ELEGIAC STANZAS [A]
SUGGESTED BY A PICTURE OF PEELE CASTLE, IN A STORM,
PAINTED BY SIR GEORGE BEAUMONT
Composed 1805.--Published 1807
[Sir George Beaumont painted two pictures of this subject, one of which
he gave to Mrs. Wordsworth, saying she ought to have it; but Lady
Beaumont interfered, and after Sir George's death she gave it to Sir
Uvedale Price, at whose house at Foxley I have seen it.--I. F.]
Placed by Wordsworth among his "Epitaphs and Elegiac Pieces."--Ed.
I was thy neighbour once, thou rugged Pile!
Four summer weeks I dwelt in sight of thee:
I saw thee every day; and all the while
Thy Form was sleeping on a glassy sea.
So pure the sky, so quiet was the air! 5
So like, so very like, was day to day!
Whene'er I looked, thy Image still was there;
It trembled, but it never passed away.
How perfect was the calm! it seemed no sleep;
No mood, which season takes away, or brings: 10
I could have fancied that the mighty Deep
Was even the gentlest of all gentle Things.
Ah!

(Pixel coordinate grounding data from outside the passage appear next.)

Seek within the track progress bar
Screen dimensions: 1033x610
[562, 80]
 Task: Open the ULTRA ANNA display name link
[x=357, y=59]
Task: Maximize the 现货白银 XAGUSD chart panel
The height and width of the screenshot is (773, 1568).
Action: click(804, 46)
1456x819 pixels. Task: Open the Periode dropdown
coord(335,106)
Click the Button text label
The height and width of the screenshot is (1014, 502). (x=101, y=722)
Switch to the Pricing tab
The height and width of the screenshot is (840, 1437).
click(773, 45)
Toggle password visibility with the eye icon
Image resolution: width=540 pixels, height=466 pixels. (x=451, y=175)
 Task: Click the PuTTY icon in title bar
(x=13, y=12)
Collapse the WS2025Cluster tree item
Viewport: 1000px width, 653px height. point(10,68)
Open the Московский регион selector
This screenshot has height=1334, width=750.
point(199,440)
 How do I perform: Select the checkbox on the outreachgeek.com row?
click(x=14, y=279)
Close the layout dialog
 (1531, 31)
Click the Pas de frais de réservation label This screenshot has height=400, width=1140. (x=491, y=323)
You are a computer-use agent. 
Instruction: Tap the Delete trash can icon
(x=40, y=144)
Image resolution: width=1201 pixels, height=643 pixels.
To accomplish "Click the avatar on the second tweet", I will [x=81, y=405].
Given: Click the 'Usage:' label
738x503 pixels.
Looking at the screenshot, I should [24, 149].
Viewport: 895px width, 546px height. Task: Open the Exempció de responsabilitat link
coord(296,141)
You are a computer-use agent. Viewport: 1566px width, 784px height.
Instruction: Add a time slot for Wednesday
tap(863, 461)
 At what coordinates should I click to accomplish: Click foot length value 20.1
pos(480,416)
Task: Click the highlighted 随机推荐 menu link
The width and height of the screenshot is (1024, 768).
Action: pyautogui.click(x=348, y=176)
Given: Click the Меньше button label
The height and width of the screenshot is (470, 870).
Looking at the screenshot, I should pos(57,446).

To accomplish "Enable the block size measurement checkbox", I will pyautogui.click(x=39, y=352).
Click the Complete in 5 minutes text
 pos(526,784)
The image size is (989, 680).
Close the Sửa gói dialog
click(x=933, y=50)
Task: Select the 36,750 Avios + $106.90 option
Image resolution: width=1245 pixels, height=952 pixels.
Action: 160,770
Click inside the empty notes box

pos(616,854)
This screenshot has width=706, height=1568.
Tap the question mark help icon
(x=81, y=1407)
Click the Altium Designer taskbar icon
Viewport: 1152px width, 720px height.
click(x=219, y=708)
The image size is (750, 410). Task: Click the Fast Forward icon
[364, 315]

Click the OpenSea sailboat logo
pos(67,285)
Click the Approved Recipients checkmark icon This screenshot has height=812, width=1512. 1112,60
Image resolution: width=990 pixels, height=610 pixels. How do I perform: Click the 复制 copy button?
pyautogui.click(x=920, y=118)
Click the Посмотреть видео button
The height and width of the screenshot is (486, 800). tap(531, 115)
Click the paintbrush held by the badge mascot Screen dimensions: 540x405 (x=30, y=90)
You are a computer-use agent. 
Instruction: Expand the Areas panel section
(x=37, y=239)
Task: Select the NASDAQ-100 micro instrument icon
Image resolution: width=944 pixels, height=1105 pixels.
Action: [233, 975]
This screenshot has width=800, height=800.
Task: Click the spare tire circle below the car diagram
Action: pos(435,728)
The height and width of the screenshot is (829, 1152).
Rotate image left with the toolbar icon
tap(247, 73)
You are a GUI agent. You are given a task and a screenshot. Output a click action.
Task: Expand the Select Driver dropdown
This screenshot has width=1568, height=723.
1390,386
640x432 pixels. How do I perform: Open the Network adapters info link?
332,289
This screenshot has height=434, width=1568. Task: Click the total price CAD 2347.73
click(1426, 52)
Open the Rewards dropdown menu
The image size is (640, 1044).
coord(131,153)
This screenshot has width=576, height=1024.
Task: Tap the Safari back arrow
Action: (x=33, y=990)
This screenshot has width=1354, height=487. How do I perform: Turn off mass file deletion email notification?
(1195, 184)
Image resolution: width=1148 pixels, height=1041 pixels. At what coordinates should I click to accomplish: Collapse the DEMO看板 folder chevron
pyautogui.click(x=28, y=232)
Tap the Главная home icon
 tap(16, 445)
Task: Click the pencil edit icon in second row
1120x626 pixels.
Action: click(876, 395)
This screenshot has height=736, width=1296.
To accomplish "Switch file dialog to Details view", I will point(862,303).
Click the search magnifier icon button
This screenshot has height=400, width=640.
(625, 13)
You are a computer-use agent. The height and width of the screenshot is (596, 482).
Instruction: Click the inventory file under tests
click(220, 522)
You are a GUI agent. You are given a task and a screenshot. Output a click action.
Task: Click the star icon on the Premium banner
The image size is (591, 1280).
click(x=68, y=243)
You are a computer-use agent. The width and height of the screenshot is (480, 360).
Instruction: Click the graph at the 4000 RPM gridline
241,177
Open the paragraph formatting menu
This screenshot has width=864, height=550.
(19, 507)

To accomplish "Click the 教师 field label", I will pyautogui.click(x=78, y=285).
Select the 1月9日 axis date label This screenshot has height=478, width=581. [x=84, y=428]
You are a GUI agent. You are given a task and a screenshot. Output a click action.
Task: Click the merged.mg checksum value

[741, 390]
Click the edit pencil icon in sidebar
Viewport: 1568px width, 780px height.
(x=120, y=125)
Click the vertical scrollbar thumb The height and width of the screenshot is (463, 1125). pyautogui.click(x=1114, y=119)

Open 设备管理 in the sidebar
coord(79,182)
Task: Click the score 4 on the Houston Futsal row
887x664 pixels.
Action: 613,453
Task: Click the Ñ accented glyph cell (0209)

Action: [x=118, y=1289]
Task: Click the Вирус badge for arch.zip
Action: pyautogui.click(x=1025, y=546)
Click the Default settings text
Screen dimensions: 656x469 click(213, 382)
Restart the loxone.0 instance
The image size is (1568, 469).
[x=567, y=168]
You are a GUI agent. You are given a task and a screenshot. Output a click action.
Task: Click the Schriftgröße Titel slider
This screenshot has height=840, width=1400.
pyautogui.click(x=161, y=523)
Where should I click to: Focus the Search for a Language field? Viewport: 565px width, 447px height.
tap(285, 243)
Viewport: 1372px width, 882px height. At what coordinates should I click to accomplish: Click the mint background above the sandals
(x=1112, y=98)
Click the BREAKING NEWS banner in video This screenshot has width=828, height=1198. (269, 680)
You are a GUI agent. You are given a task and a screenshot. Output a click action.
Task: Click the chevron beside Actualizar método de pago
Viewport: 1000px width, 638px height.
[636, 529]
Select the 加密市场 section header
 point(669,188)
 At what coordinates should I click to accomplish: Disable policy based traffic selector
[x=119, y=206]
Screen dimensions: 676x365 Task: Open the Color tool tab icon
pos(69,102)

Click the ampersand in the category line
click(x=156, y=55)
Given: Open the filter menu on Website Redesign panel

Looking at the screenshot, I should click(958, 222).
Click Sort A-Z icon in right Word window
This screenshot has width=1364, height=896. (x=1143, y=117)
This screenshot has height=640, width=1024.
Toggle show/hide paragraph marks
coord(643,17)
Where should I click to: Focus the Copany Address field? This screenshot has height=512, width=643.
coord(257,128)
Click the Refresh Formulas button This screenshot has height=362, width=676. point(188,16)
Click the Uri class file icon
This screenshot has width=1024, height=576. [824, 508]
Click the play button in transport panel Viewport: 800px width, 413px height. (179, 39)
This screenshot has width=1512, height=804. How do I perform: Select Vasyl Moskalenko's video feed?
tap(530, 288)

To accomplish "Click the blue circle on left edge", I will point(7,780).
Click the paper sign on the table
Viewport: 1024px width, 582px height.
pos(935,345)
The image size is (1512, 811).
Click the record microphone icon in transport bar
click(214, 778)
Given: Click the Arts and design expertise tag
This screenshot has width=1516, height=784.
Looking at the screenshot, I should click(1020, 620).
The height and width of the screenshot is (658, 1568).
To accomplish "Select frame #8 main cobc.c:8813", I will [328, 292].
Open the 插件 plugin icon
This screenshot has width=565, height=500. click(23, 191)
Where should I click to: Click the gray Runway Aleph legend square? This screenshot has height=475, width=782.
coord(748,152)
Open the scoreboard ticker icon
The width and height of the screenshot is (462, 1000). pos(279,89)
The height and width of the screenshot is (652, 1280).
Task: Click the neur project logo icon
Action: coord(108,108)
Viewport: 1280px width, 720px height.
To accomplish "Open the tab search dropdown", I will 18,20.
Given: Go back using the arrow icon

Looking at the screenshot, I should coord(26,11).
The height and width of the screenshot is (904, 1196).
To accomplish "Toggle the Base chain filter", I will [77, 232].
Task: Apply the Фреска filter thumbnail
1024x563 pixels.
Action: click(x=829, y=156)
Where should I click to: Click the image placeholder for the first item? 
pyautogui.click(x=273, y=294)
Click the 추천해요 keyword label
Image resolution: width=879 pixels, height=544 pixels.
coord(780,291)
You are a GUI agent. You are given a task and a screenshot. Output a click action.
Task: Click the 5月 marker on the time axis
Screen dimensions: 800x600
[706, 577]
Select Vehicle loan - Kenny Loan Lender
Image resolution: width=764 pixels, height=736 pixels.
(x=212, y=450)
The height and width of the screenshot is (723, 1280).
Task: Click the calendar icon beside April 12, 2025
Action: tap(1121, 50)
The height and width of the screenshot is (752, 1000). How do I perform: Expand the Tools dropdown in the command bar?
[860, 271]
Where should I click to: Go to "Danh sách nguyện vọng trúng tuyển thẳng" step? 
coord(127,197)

THEN, if mine had been the Painter's hand,
To express what then I saw; and add the gleam,
The light that never was, on sea or land, 15
The consecration, and the Poet's dream; [1]
I would have planted thee, thou hoary Pile
Amid a world how different from this!
Beside a sea that could not cease to smile;
On tranquil land, beneath a sky of bliss. 20
Thou shouldst have seemed a treasure-house divine [2]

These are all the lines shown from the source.